Yemeni security agents set up checkpoints within this densely packed city and on roads leading out, while United States warships patrolled the Yemeni shores. Diplomatic and security officials said the men were likely either to sneak across the border with Saudi Arabia into the unforgiving “Empty Quarter” or to take to the sea along human trafficking routes that run across the Gulf of Aden to Somalia.
If the escapees are as successful at eluding those checkpoints and roadblocks as they were in their jailbreak, it seems to me that the New York City port deal handing over control of operations to the United Arab Emirates–first reported in the NY Post and followed up here –might come in handy, eh?
On the port deal, here’s the latest. There’s a bipartisan effort in Congress to hold hearings and review the $7 billion contract:
The chairman of the House Homeland Security Committee, Rep. Peter King, R-N.Y., is questioning administration approval of the sale authorized this week by shareholders in a London-based company.

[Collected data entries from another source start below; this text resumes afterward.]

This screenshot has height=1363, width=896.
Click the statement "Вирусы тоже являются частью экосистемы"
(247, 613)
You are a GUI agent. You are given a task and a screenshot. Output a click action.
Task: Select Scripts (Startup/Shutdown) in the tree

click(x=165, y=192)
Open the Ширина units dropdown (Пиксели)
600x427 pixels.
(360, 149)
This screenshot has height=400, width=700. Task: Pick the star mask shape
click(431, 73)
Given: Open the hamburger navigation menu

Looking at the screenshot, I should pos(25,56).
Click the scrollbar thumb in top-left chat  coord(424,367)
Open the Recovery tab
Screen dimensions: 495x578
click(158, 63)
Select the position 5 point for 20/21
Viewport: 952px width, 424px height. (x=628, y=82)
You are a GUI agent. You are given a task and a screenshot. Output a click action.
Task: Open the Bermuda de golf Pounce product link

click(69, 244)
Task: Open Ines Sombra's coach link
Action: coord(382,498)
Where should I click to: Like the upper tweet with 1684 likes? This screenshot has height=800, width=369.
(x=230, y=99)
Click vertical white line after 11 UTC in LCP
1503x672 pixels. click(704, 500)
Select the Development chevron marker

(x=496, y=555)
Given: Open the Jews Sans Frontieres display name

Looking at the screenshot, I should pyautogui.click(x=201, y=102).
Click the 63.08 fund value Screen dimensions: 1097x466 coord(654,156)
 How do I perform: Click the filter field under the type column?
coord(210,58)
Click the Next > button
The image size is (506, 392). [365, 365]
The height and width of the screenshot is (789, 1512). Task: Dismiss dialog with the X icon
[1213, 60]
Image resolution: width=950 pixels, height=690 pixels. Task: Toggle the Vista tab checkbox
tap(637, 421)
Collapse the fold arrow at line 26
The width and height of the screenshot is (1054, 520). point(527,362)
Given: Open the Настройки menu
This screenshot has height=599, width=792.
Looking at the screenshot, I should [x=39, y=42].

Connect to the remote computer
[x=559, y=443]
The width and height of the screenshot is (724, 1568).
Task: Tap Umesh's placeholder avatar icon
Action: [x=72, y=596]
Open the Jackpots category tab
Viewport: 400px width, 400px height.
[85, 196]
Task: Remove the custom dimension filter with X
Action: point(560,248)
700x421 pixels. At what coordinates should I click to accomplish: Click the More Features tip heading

Lawmakers are circulating letters on Capitol Hill voicing concerns about the sale’s implications for maritime security, and one, Rep. Vito Fossella, R-N.Y., has called for hearings…Rep. Mark Foley, R-Fla., said, “If our ports are the most vulnerable targets for terrorism and if we are at war, as the president says, we should be overly critical of handing over management of our ports to any foreign countries, post 9/11.”
A spokesman for DP World did not return telephone messages or e-mails from the AP on Wednesday.
Critics have complained that control over port operations by DP World could endanger U.S. security. They cite the UAE’s history as an operational and financial base for the hijackers who carried out the Sept. 11, 2001, attacks against New York and Washington…
Update: The White House defends the decision.